Input rows =>
________

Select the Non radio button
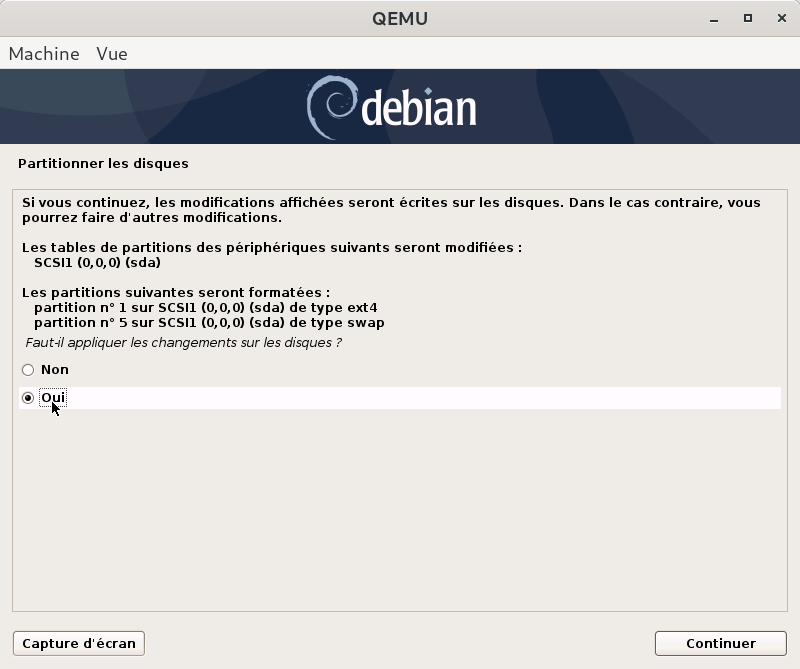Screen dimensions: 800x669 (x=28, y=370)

________

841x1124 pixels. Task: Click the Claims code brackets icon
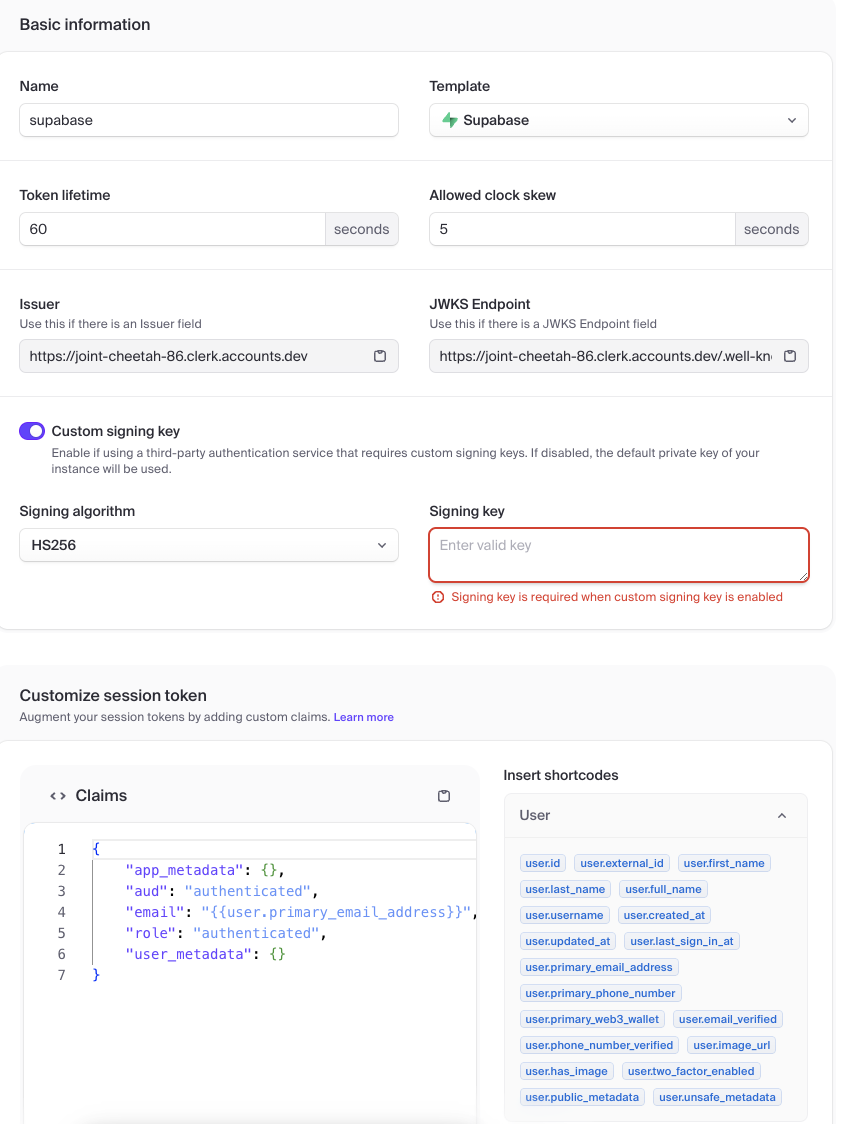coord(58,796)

________

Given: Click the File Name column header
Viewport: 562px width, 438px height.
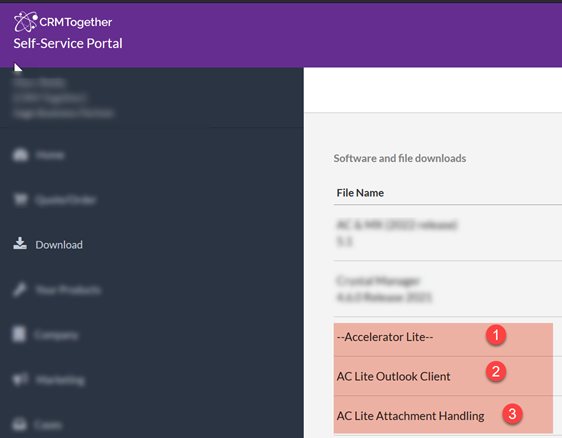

________

Retype the listing lines starting at the line containing "Given: Click the File Name column header" and ending at the line containing "Viewport: 562px width, 438px height.", both ends included.

Given: Click the File Name column header
Viewport: 562px width, 438px height.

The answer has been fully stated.